Reserve Bank of Australia (RBA) Deputy Governor Andrew Hunter has delivered a notably cautious assessment of the inflation outlook, warning that the risk of inflation expectations becoming elevated and entrenched has increased. Speaking at a conference in Sydney, Hunter emphasized that while headline inflation has moderated, underlying price pressures remain persistent, and the central bank cannot yet declare victory.

Hunter’s Warning on Inflation Expectations

Hunter stated that the RBA is closely monitoring measures of inflation expectations, both from financial markets and surveys of households and businesses. He noted that if expectations become unanchored, it could make it significantly harder to bring inflation back to the 2–3% target band. “The risk that inflation expectations could rise further is elevated,” Hunter said, adding that the central bank must remain vigilant to prevent a self-fulfilling spiral of higher prices and wages.

Policy Implications and Market Reaction

The comments come as financial markets have been pricing in a potential rate cut later this year. Hunter’s remarks suggest the RBA is in no rush to ease policy, given the lingering upside risks to inflation. The Australian dollar edged higher following the speech, while bond yields ticked up as traders reduced bets on near-term easing. Economists widely interpret the speech as a signal that the RBA’s next move remains data-dependent, with a clear bias toward maintaining restrictive settings for longer.

Why This Matters for Households and Businesses

For Australian mortgage holders, Hunter’s warning implies that interest rate relief may take longer than hoped. Businesses, particularly those in consumer-facing sectors, face continued uncertainty around input costs and wage demands. The RBA’s vigilance reflects a global trend: central banks in the US, Europe, and New Zealand have all cautioned that the final stage of disinflation is proving the most stubborn.

Context: The Global Inflation Backdrop

Australia’s inflation rate has fallen from its 2022 peak of around 7.8% to roughly 4.1% in the most recent quarter. However, services inflation — driven by rents, insurance, and labour costs — remains sticky. The RBA’s own forecasts show inflation returning to target only by late 2025. Hunter’s speech aligns with recent commentary from RBA Governor Michele Bullock, who has stressed that policy must remain sufficiently restrictive to ensure demand aligns with supply.

Conclusion

Andrew Hunter’s warning reinforces the RBA’s cautious stance as it navigates the final stretch of its inflation fight. The risk of entrenched expectations adds a layer of complexity to the outlook, making any near-term rate cut less likely. For now, the RBA is signalling that it will hold its course until it sees convincing evidence that inflation is sustainably returning to target.

FAQs

Q1: What did RBA Deputy Governor Andrew Hunter say about inflation expectations?
He said the risk of inflation expectations rising further is elevated, meaning households and businesses may start to expect persistently higher inflation, which could make it harder for the RBA to bring prices under control.

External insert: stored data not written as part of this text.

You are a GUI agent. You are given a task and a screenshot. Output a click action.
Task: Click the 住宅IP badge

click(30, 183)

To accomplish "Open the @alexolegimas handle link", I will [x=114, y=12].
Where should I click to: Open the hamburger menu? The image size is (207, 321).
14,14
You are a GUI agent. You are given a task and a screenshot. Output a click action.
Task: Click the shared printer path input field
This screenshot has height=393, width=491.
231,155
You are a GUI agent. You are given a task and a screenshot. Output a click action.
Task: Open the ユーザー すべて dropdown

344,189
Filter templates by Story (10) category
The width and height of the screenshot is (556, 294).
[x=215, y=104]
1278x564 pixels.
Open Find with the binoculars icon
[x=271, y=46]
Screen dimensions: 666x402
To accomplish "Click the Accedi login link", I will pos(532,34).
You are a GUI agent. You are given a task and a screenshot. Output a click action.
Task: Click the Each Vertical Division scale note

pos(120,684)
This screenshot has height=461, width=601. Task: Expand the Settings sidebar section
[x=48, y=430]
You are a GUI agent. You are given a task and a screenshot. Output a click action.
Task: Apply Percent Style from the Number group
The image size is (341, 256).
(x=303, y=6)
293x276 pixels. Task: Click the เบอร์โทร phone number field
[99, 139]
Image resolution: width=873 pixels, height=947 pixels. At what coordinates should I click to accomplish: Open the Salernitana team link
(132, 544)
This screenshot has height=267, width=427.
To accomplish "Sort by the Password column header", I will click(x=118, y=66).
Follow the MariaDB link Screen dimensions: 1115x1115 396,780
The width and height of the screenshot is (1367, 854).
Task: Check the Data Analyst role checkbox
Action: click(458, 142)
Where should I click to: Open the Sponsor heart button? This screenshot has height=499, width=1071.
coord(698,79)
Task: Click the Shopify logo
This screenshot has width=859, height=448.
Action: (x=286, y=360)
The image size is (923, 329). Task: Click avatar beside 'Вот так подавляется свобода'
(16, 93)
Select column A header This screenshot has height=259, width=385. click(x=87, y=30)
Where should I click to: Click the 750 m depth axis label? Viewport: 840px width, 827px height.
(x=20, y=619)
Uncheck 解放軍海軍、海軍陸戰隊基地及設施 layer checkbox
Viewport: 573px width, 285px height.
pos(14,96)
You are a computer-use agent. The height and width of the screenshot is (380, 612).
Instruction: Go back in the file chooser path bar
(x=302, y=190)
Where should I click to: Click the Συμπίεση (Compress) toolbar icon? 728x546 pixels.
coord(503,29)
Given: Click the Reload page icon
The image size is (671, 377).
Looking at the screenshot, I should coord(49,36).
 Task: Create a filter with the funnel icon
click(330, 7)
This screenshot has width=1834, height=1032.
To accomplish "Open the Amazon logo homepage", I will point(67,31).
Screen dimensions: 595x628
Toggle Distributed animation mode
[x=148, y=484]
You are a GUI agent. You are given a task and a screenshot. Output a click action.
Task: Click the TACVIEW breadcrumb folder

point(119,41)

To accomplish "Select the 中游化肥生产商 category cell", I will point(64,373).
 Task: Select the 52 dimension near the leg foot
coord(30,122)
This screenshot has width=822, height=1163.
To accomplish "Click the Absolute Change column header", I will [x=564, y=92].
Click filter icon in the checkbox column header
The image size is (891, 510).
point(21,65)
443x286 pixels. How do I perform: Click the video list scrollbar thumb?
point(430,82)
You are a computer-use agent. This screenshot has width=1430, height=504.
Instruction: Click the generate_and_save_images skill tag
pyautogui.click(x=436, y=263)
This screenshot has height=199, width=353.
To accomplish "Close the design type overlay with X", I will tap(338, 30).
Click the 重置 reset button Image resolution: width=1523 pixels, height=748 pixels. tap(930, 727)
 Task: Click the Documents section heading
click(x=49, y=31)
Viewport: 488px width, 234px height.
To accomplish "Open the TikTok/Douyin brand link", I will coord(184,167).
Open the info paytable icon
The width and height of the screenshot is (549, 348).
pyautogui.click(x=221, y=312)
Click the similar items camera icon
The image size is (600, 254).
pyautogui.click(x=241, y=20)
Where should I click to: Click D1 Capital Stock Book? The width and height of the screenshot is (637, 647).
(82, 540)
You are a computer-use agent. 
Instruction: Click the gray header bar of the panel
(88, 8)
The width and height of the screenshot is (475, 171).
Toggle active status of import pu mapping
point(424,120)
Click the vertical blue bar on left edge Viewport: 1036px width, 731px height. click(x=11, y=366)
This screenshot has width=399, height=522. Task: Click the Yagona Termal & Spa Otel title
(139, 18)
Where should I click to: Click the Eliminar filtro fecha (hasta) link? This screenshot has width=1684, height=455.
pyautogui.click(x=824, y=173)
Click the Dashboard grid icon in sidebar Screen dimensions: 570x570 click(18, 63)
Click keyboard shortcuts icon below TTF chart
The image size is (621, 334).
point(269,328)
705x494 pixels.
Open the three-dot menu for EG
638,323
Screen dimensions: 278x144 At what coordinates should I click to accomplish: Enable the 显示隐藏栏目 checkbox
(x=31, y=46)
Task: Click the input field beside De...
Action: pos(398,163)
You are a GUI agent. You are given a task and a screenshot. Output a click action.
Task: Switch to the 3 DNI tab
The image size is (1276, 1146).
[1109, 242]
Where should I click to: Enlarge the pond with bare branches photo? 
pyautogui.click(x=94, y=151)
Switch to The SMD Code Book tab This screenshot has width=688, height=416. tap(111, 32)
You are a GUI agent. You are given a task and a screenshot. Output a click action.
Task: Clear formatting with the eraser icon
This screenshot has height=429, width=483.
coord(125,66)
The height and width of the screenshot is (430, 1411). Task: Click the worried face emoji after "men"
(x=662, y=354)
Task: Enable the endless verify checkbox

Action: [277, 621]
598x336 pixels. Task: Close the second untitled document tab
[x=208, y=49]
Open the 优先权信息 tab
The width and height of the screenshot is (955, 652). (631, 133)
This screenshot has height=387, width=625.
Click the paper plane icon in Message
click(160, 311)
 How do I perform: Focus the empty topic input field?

Q2: Does this mean the RBA will raise interest rates again?
Not necessarily, but it suggests the RBA is unlikely to cut rates soon. The central bank is keeping policy restrictive to ensure inflation expectations remain anchored.

Q3: How do inflation expectations affect the economy?
If people expect higher inflation, they may demand higher wages and raise prices preemptively, creating a self-fulfilling cycle that keeps inflation elevated. This is why central banks monitor expectations closely.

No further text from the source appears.